Der Kampf ums Überleben beginnt jetzt
Wer die SPD für tot erklärt hat, durfte dieses Wochenende einem Scheintoten beim Aufstehen zusehen. Die Sozialdemokratie hat auf ihrem Krisenparteitag in Sachsen ihren Überlebenswillen bewiesen. Erstmals seit Jahren wurde wieder der Blick auf den lebendigen Kern der Partei frei. Zu sehen waren Stolz, Kampfgeist und Streitlust – aber auch Scham, Zorn und Enttäuschung über Politik und Führungsstil in den vergangenen elf Regierungsjahren.

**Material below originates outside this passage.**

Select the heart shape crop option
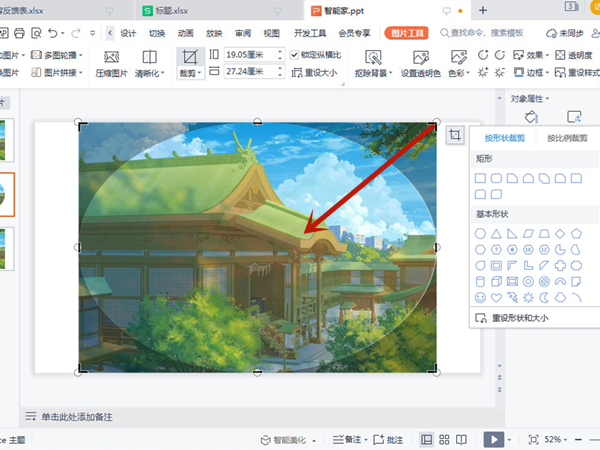Screen dimensions: 600x450 tap(497, 298)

In Dresden wurde mit einer fatalen Grundhaltung aus der Ära Müntefering abgerechnet. In den vergangenen Jahren verkündete die Parteispitze nach jeder Niederlage: Der Wähler ist zu doof! Er hat nicht kapiert, wie richtig unsere Politik ist! Er hat sich von der konservativen Presse und den linken Populisten täuschen lassen! Stets waren die anderen schuld am eigenen Dilemma. Diese Haltung nahm die Spitze auch wiederholt gegenüber der eigenen Basis ein. Die schrumpfte derweil rasant. Die Regierungsjahre haben die SPD deshalb zermürbt. Nicht nur Rückgrat und Stolz sind der Partei in der Regierungszeit genommen worden. Auch die überlebensnotwendige Lust am Engagement, zum Erklären und Kämpfen ist beinahe gänzlich verschwunden. Der Bruch mit Müntefering und seinen Vertrauten war aus diesem Grund eine Überlebensfrage. In Dresden gelang jedoch mehr als nur ein Führungswechsel. Erstmals seit Jahren diente ein Parteitag nicht einzig zur Legitimierung der Parteiführung. Am Wochenende hat sich die gesamte SPD eine Energiespritze verpasst. Die Sozialdemokraten haben endlich einen kritischen Blick in den Spiegel gewagt. Sie haben ihre Partei nicht nur zum dringenden Reformfall erklärt, sondern auch zugestanden, dass in den letzten Jahren in inakzeptablem Maß gelogen, getrickst und getäuscht worden ist. Diese Ehrlichkeit half beim Beginn der Diskussion über den rapiden Niedergang in den vergangenen Jahren.